Search code examples
matlabcell-array

matlab: merging cell-arrays, converting to time series


i'm fiddling with matlab (no toolboxes added) and am trying to understand how to create x-minute bars from a trade database.

accessing the data from SQL server, i get a cell array, Buy_Data:

    Attributes: []
          Data: {619134x2 cell}
DatabaseObject: [1x1 database]
      RowLimit: 0
      SQLQuery: [1x210 char]
       Message: []
          Type: 'Database Cursor Object'
     ResultSet: [1x1 com.microsoft.sqlserver.jdbc.SQLServerResultSet]
        Cursor: [1x1 com.mathworks.toolbox.database.sqlExec]
     Statement: [1x1 com.microsoft.sqlserver.jdbc.SQLServerStatement]
         Fetch: [1x1 com.mathworks.toolbox.database.fetchTheData]

now, the content looks something like:

'2012-08-28 16:48:56.0'    [24800]
'2012-08-28 16:48:56.0'    [24800]
'2012-08-28 16:49:14.0'    [24800]
'2012-08-28 16:49:14.0'    [24800]
'2012-08-28 16:49:21.0'    [24799]
'2012-08-28 16:49:51.0'    [24800]
'2012-08-28 16:49:51.0'    [24800]
'2012-08-28 16:49:55.0'    [24800]
'2012-08-28 16:49:55.0'    [24800]
'2012-08-28 16:49:56.0'    [24800]
'2012-08-28 16:49:56.0'    [24800]
'2012-08-28 16:49:56.0'    [24800]
'2012-08-28 16:49:56.0'    [24800]
'2012-08-28 16:49:56.0'    [24800]
'2012-08-28 17:00:12.0'    [24839]

how do i go about combining 2 of these cell-arrays into a x-minute time series?


Solution

  • Well, combining the cell arrays is as simple as

    new_Data = [Buy_data.Data; Buy_data2.Data]
    

    where obviously, Buy_data and Buy_data2 are your two different structures.

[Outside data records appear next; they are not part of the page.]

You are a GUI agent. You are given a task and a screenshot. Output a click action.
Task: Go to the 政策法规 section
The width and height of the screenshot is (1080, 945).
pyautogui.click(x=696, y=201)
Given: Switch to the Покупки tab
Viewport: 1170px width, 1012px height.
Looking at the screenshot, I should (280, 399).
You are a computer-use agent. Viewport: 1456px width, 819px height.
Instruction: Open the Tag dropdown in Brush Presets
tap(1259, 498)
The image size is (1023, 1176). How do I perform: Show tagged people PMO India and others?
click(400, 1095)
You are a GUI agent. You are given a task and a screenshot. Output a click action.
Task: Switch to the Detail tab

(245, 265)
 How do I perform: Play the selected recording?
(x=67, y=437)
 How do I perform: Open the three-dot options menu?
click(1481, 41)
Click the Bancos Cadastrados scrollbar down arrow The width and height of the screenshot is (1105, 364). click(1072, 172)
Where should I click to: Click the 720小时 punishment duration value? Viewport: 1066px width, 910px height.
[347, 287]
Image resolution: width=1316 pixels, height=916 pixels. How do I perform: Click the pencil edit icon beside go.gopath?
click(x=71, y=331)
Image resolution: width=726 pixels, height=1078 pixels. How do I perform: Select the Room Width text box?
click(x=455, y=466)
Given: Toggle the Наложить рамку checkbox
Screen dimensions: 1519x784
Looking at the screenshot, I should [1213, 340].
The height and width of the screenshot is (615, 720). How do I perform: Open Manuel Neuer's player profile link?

    Combining these into an x-minute candlestick format can be done like this:

    % example data
    new_cell = {
        '2012-08-28 16:48:56.0'    [24800]
        '2012-08-28 16:48:56.0'    [24800]
        '2012-08-28 16:49:14.0'    [24800]
        '2012-08-28 16:49:14.0'    [24800]
        '2012-08-28 16:49:21.0'    [24799]
        '2012-08-28 16:49:51.0'    [24800]
        '2012-08-28 16:49:51.0'    [24800]
        '2012-08-28 16:49:55.0'    [24800]
        '2012-08-28 16:49:55.0'    [24800]
        '2012-08-28 16:49:56.0'    [24800]
        '2012-08-28 16:49:56.0'    [24800]
        '2012-08-28 16:49:56.0'    [24800]
        '2012-08-28 16:49:56.0'    [24800]
        '2012-08-28 16:49:56.0'    [24800]
        '2012-08-28 17:00:12.0'    [24839]
        };
    
    % your period (in minutes)
    x = 1; 
    
    
    
    % convert dates to numbers and make sure dates are sorted
    [dateNums, sortInds] = sort(datenum(new_cell(:,1)));
    prices = [new_cell{:,2}].';
    prices = prices(sortInds);
    
    % find minimum date, maximum date
    minDate = min(dateNums);
    maxDate = max(dateNums);
    
    % group data into bins
    x = x/24/60;
    numBins = ceil( (maxDate-minDate)/x );
    [N,X] = hist(dateNums,numBins);
    
    % create candlesticks
    inds          = [1 cumsum(N)];
    candles.min   = zeros(numBins,1);
    candles.max   = zeros(numBins,1);
    candles.open  = zeros(numBins,1);
    candles.close = zeros(numBins,1);
    candles.dates = cell(numBins,1);
    for ii = 1:numBins
    
        % we already know the dates
        candles.dates{ii} = datestr(X(ii));
    
        % continue only if there's data    
        if N(ii)
            % extract the prices
            subSet = prices(inds(ii):inds(ii+1));
            % find max, min, open, close
            candles.open(ii)  = subSet(1);
            candles.close(ii) = subSet(end);
            candles.max(ii)   = max(subSet);
            candles.min(ii)   = min(subSet);        
        end    
    
    end
    

    Note that you need to do some tweaking, as these would be pretty unrepresentable candlesticks :) Anyway, it should be enough to get you started.